Prompt 1: Revise the passage about Valerie from the words "Valerie's dedication leads" through "instruction temporarily ceased.", replacing "Betta fish" with "goldfish".
Prompt 2: According to the passage about Valerie, in what year did the MEEC board select her as Teacher of the Year?

Selected text:
+-------+

Valerie taught the district STEP program, grades 1-6, and was an advisor for the GATE after-school programs. She volunteered her time to take students on field trips to support service-learning and STEM activities. MEEC has provided transportation services funding for her to take students on field trips to organic farms and recycling recovery enters. She has taken students to the YELC-Youth Environmental Leadership Conference, the Showcase event, and the Annual Solar Oven Competition. She has had winning teams for several years in solar oven competitions.
In 2016, she was honored to be selected by the MEEC board as the MEEC-Mojave Environmental Education Consortium Teacher of the Year in recognition of her dedication and hard work in fostering environmental awareness in the classroom. Valerie said, “It was a turning point in my professional career and personal development!”
Valerie's dedication leads her to continue her students' environmental learning by virtual outreach. In her Google Classroom, she has a Garden Corner where she shares information with her students and their families about gardening activities that they can do at home. She shares California Teachers Agriculture in the Classroom Program fruits and vegetable cards with her students. She is working on indoor garden activities that she can take back to her classroom to share with her students and their families when COVID restrictions are lifted. She has an herb garden kit with lights and plans to get a hydroponics kit with Betta fish. She had started a similar project at Yucca Loma Elementary School with her K-2 class before in-class instruction temporarily ceased.

+-------+

Data records:

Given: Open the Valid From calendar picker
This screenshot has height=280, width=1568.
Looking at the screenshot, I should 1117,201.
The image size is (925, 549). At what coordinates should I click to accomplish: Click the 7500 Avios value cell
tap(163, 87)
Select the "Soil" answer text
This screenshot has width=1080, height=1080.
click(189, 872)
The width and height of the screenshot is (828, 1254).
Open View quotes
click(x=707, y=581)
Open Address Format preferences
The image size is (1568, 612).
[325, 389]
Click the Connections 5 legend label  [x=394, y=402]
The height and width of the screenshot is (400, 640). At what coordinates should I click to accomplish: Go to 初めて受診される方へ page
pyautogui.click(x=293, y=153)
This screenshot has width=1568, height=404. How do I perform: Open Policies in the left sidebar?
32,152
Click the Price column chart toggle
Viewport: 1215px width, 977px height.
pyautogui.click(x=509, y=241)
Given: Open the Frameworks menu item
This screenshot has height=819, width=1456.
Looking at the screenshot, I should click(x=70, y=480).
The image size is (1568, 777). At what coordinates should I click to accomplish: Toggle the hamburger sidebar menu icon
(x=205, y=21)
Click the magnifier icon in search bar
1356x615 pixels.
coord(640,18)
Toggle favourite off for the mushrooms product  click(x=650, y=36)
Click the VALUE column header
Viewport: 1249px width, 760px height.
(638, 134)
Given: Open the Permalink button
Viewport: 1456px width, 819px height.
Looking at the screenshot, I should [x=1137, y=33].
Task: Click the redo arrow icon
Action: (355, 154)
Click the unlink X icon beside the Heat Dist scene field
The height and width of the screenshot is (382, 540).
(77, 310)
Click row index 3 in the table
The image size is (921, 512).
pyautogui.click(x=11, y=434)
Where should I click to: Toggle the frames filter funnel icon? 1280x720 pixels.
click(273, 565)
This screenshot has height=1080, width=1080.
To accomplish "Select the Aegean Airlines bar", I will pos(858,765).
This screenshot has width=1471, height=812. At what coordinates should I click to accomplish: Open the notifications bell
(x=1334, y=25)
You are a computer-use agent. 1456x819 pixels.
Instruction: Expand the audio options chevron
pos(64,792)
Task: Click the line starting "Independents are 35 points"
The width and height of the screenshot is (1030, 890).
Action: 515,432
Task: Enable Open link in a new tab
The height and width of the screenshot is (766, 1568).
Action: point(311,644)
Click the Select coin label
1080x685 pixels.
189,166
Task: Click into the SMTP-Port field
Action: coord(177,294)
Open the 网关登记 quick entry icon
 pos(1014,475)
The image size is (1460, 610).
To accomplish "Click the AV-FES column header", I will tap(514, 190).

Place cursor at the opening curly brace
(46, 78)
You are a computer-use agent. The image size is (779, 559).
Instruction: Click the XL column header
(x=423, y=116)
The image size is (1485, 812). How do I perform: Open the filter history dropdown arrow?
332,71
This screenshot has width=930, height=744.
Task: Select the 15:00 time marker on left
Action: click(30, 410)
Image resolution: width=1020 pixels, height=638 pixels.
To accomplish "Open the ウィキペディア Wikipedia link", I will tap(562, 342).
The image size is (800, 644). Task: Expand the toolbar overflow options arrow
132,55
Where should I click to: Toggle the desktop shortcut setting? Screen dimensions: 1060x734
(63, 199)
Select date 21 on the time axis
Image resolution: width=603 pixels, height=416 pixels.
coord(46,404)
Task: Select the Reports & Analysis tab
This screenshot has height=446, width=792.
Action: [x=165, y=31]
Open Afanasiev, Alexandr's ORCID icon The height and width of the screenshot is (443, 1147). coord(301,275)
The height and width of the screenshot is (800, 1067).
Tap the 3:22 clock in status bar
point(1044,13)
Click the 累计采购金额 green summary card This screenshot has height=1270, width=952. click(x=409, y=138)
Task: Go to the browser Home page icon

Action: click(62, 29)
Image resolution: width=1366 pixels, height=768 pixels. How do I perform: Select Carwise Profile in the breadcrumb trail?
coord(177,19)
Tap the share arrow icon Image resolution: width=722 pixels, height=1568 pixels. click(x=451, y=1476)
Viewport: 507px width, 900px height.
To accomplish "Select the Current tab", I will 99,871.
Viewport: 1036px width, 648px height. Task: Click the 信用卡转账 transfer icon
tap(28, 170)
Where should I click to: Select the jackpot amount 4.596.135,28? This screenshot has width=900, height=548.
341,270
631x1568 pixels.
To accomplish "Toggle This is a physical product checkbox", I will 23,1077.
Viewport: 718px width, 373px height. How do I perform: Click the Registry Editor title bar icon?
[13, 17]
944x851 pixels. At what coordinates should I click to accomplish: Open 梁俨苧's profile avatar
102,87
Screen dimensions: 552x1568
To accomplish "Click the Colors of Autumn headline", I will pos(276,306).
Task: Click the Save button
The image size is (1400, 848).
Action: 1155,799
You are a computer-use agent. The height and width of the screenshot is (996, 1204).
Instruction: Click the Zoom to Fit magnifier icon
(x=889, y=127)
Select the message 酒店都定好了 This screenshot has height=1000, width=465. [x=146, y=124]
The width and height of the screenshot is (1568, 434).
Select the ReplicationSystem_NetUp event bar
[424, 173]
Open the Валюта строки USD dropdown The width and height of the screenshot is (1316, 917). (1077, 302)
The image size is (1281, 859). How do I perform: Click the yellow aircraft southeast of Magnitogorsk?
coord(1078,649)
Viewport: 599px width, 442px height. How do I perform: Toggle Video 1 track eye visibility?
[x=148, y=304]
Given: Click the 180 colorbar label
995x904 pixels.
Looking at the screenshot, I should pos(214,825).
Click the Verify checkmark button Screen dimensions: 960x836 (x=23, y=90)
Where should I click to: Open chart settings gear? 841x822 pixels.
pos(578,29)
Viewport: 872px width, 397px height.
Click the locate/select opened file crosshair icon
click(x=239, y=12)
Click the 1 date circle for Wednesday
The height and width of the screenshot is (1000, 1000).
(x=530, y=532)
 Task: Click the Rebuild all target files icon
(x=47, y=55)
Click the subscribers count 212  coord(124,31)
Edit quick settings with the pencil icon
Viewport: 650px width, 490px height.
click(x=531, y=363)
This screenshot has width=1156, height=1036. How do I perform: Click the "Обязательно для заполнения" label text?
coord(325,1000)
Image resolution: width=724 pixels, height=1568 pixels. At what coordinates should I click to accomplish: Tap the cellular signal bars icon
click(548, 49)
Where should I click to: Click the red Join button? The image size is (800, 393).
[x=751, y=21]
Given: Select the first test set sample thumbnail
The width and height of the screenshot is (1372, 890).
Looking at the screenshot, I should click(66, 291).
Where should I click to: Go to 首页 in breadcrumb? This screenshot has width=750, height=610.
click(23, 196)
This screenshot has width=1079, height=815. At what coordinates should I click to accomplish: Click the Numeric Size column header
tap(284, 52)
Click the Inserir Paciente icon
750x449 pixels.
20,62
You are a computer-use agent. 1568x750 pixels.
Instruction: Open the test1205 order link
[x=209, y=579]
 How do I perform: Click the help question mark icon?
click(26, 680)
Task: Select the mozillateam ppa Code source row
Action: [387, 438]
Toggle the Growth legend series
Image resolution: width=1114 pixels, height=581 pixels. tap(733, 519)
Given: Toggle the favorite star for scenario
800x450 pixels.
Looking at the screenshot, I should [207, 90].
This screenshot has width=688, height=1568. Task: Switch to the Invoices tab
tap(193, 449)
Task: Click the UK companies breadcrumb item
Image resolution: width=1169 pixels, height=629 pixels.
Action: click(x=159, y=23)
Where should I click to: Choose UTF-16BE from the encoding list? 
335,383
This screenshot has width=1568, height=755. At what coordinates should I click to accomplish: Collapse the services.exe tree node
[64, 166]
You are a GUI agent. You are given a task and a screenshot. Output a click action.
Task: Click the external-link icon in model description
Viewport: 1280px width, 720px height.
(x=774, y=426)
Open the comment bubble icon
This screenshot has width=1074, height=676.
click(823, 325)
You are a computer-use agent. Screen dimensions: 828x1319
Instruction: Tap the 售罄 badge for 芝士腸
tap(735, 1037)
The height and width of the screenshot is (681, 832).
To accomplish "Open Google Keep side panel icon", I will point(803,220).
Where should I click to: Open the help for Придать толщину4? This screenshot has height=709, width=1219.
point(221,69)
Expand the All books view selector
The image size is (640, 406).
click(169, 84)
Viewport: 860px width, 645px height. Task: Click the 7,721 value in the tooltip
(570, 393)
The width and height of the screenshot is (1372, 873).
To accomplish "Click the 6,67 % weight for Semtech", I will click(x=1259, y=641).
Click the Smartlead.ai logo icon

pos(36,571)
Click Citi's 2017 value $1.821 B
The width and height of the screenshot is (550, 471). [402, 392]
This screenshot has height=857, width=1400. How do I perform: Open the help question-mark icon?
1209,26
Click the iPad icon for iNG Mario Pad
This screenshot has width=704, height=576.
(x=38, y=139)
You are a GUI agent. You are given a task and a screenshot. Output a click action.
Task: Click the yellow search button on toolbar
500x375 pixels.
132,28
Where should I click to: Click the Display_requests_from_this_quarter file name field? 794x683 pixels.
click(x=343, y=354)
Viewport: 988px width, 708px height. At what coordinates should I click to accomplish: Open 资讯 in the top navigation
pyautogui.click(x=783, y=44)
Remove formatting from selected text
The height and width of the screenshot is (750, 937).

+-------+

Worked solution 1:
Valerie's dedication leads her to continue her students' environmental learning by virtual outreach. In her Google Classroom, she has a Garden Corner where she shares information with her students and their families about gardening activities that they can do at home. She shares California Teachers Agriculture in the Classroom Program fruits and vegetable cards with her students. She is working on indoor garden activities that she can take back to her classroom to share with her students and their families when COVID restrictions are lifted. She has an herb garden kit with lights and plans to get a hydroponics kit with goldfish. She had started a similar project at Yucca Loma Elementary School with her K-2 class before in-class instruction temporarily ceased.

Worked solution 2: 2016